Yes — ringing that old bell again. But this will be a special talk, even by Randi’s standards. The Singularity, as it is called — those unfamiliar with the concept may feel some alarm at my insistence on capitalization; please believe this is how it must be done — is defined in various ways by those who talk about it, but generally refers to the moment in the not-too-distant-future when a human being will construct a machine or computer program that is slightly smarter than its creator. After that, the thinking goes, all bets are off. The subsequent course of human history will undergo a significant weirding.
Those brought together by the Singularity Institute and its brilliant young president, Michael Vassar, are not necessarily looking forward to the Singularity with relish. The practical problems posed by the creation of such technology are too numerous to list, and the practical problems are outnumbered by philosophical problems of almost equal import. (The problem of actually constructing such an intelligence is also considerable, though not nearly so daunting as is claimed by those who insist that the means to create human-level intelligences will remain beyond our species’ ken for centuries, if not eternally. In their arguments I often think I detect an echo of mind-body dualism, though that’s a conversation for another time.) If the Singularity should become a going concern in the next three decades, will it be met with hysteria? Will there be a massacre of virtual innocents? Will those with access to the technology keep the general public safe from that technology’s misuse, misdeeds, or innocent fecundity?

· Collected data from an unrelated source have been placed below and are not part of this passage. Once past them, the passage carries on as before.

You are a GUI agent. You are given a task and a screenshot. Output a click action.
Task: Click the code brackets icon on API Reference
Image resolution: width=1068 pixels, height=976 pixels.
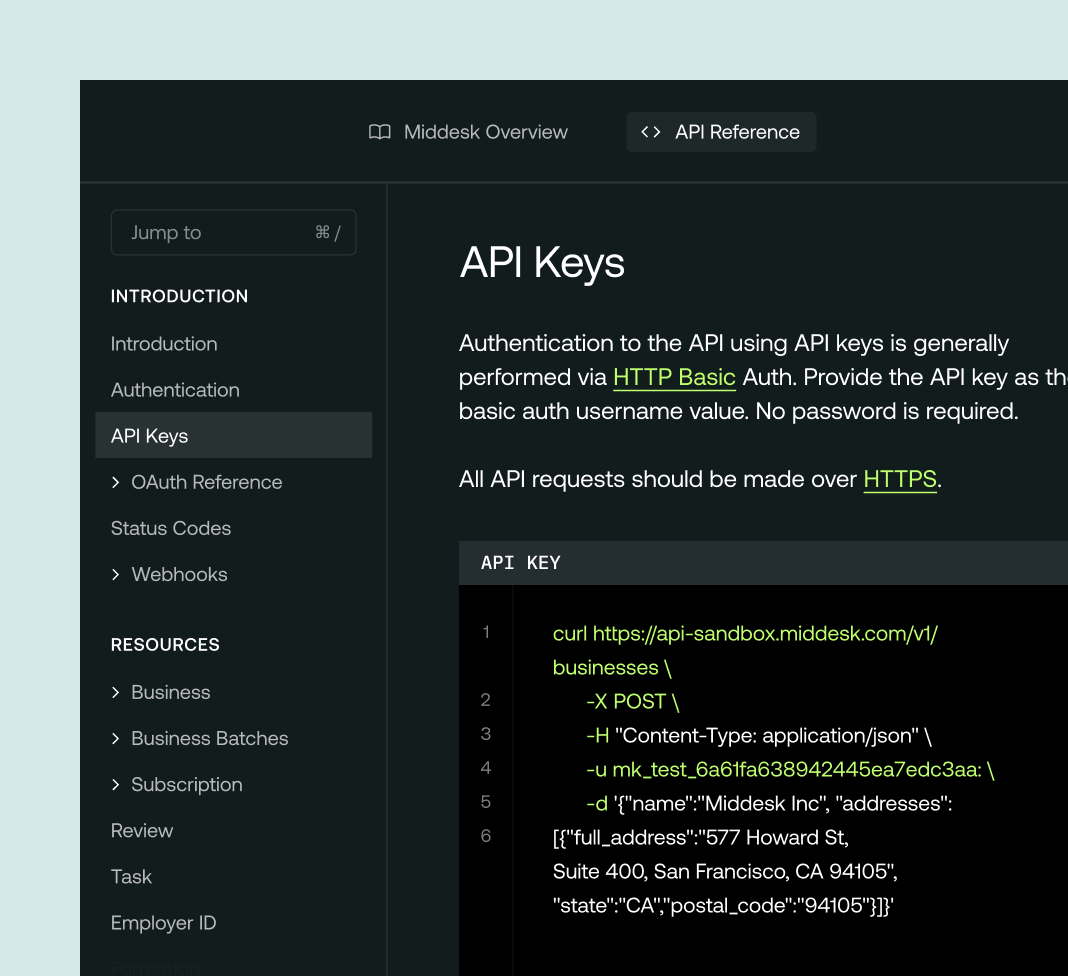(651, 131)
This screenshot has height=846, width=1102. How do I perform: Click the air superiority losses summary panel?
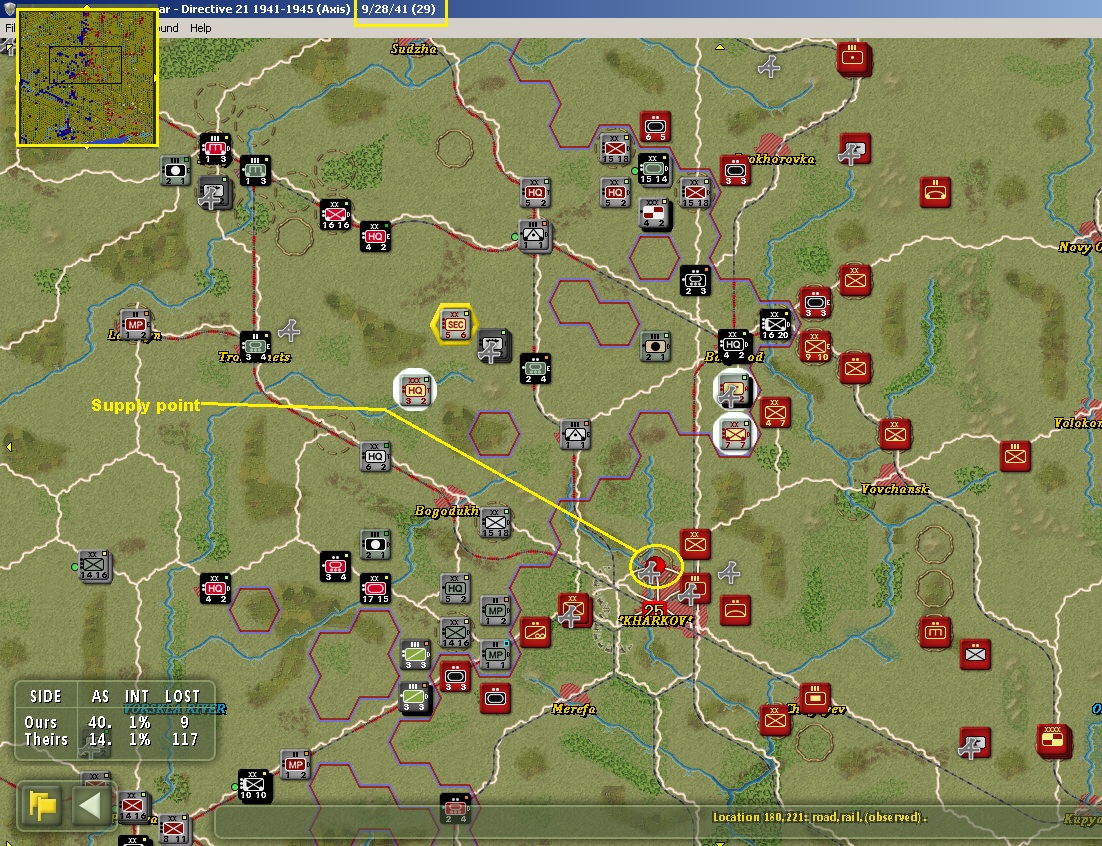click(115, 720)
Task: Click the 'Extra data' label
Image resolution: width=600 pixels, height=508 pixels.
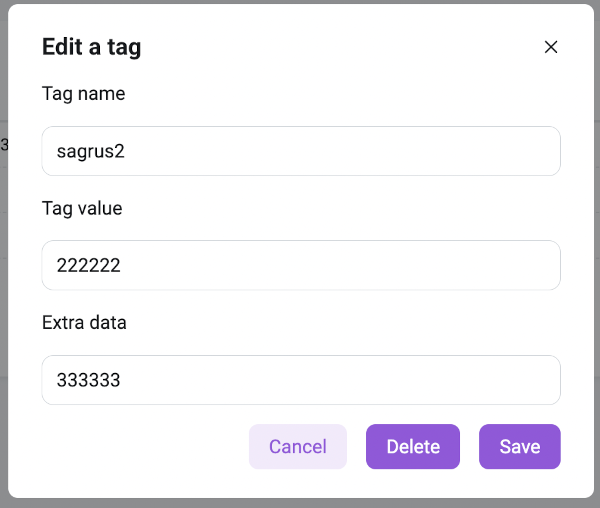Action: [x=84, y=322]
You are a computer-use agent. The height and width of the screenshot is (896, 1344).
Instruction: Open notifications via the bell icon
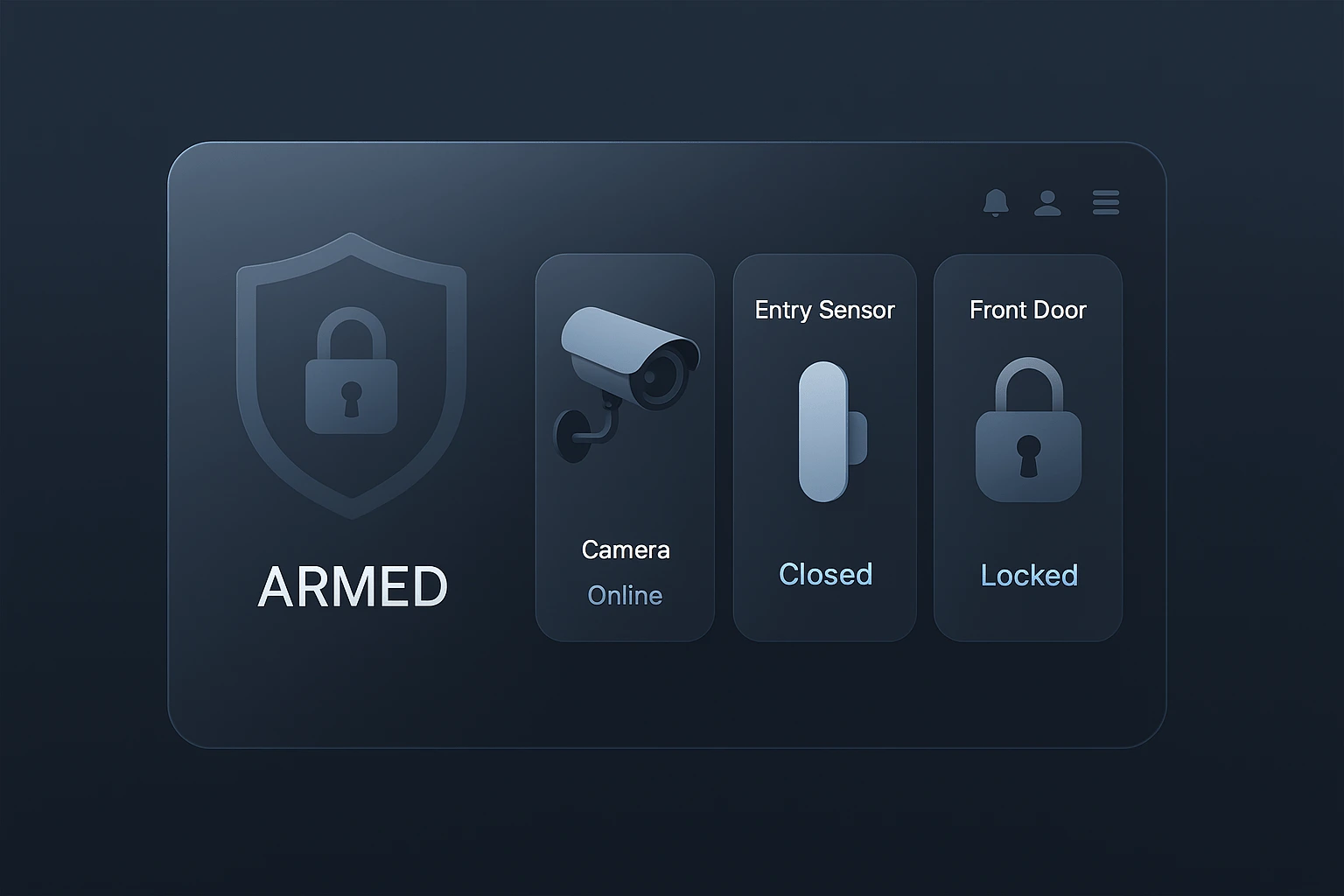coord(996,202)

I’m posing these questions without an expectation of answers. I’d simply like to impress upon a skeptical reader that when discussing the Singularity, even those declined to dismiss the idea oughtn‘t do so flippantly — the stakes are too high. If we are entering an era when the human mind can create its technological equal, then the effort to create a global culture of skepticism is of greater-than-ever importance. It’s old news that our technological progress has advanced well beyond our ethical and intellectual development, and the Singularity, should it arrive in the near- or medium-term future, will amplify that imbalance. The consequences could be unpleasant. This is more or less the point Randi will make in his address at the Summit.
That said, the Singularity Summit won’t be a gloomy affair. Quite the opposite. Those who gather for the Summit represent the best side of science; one that we in the skeptical movement don’t see enough of. This is the side that discovers, that probes, that dreams big dreams and doesn’t worry about following an idea to its apparently logical conclusions — no matter how ridiculous that conclusion may appear to those who never took the trip.
So: If you’re in the Bay Area, please consider checking out the Summit next week. Speakers include Ray Kurzweil, Dr. Irene Pepperberg, and various luminaries from MIT, Cambridge, University College, and the Salk Institute. Full details may be found the Singularity Summit’s homepage.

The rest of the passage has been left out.